• _SUPPLIED PASSAGE_
◇ ◇ ◇ ◇

My first computer was a TI BASIC. My mom came home with it from a yard sale back when she was unemployed and raising two kids on her own. I learned a little BASIC programming on it, but it was really just a game console that rivaled the Atari. I had a Nintendo Entertainment System that put it to shame so I quickly lost interest and shoved it in a closet. It came from a yard sale and had lots of game cartridges and paperwork with Bill Cosby promoting it (I wonder if those are worth anything these days?).
My first REAL computer was one of those black & white Apple Macintosh Plus things with a low-density floppy drive. The monitor was built-in but at least it had a monitor (The TI BASIC connected to the TV). A family from church gave it to us after upgrading to a modern Mac so it was pretty old. Anyway, it was exactly like they say: You could pretty much only type and paint on the damn thing and both were of limited usefulness with no printer and a B&W monitor. I remember saving a list of local XBAND (A multiplayer modem for the Super Nintendo and Sega Genesis) players and their email addresses on it (Yes, the XBAND could send email) and my brother learned to paint Diddy Kong pretty well before it too went into the closet. It had no built-in hard drive and we managed to constantly fill up the external one even with simple paint and MacWrite files. We did upgrade the floppy to a high-density floppy drive to install a copy of Word Perfect but with no printer I don't remember why we even bought the expensive software.
Despite being raised on welfare, I did manage to get a Windows 95 PC somewhat early in the game. My mother was in an accident and we went two years with no car. When we finally got a check for the car, the church had already given us one so we got a new Acer Aspire from the Damark catalog. It was an IBM P150 CPU (A Cyrix-based CPU that was probably only 133MHz), 16MB RAM and 1GB HDD. It was almost slower than I could bear but at least it could run Quake in pure DOS (Though I'd lose CD audio thanks to the stupid "may as well be Windows-only" MWAVE soundcard/modem). I was fooled into thinking that it was a Pentium 150MHz CPU by the damn marketing ("P150 CPU") so I always wondered why games ran unplayably when I "exceeded" their reccomended requirements. It wasn't until Feb 28th, 1999 that I finally got a real gamer's PC... That was the release date of the PIII and I built a kick-ass gaming PC together with a local PC shop. Voodoo Banshee until a few months later when the Voodoo3 was release, SB Live!, CD-RW (Kick-ass at the time), Asus P2B, PIII 500 Katami, 128MB RAM. Damn. I was really sad when it fried in 2K1 prompting me to build my P4 and later systems. I can't even remember how many PCs I've built since then (A lot)!

◇ ◇ ◇ ◇

Please decide whether each statement agrees with the passage about first computers above, answering yes or no and quoting the words from the passage that settle it. (a) The Macintosh Plus had a built-in hard drive. (b) The Acer Aspire was bought from the Damark catalog. (c) The TI BASIC connected to the TV.

• _DATA UNDER STUDY_
◇ ◇ ◇ ◇

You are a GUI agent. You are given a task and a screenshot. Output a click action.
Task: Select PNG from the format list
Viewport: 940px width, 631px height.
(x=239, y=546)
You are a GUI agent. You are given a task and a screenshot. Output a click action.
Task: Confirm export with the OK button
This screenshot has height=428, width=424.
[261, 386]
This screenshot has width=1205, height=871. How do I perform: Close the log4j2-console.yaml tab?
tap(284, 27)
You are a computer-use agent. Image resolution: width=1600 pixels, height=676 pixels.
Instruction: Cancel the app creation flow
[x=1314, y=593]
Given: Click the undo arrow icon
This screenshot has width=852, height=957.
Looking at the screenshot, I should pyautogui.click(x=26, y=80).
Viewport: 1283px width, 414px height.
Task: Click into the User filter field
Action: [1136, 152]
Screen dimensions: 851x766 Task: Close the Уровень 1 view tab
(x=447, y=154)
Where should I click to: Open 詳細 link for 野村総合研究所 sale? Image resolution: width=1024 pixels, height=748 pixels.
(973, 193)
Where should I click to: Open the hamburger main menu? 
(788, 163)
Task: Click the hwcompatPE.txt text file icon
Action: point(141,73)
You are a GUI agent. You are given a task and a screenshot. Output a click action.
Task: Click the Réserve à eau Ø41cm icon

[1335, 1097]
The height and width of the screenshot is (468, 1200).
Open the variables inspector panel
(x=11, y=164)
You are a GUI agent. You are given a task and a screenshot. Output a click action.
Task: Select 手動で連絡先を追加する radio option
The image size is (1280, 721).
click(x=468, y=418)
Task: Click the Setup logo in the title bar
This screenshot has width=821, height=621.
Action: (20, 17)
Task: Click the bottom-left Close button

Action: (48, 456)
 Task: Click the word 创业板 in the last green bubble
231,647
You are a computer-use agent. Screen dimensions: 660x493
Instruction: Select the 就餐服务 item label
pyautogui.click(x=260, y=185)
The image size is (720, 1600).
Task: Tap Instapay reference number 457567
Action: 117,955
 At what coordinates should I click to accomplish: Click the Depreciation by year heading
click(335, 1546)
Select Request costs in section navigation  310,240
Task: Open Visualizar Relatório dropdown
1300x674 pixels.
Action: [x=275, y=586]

◇ ◇ ◇ ◇

• _OUTPUT_
(a) No: "It had no built-in hard drive"
(b) Yes: "we got a new Acer Aspire from the Damark catalog"
(c) Yes: "The TI BASIC connected to the TV"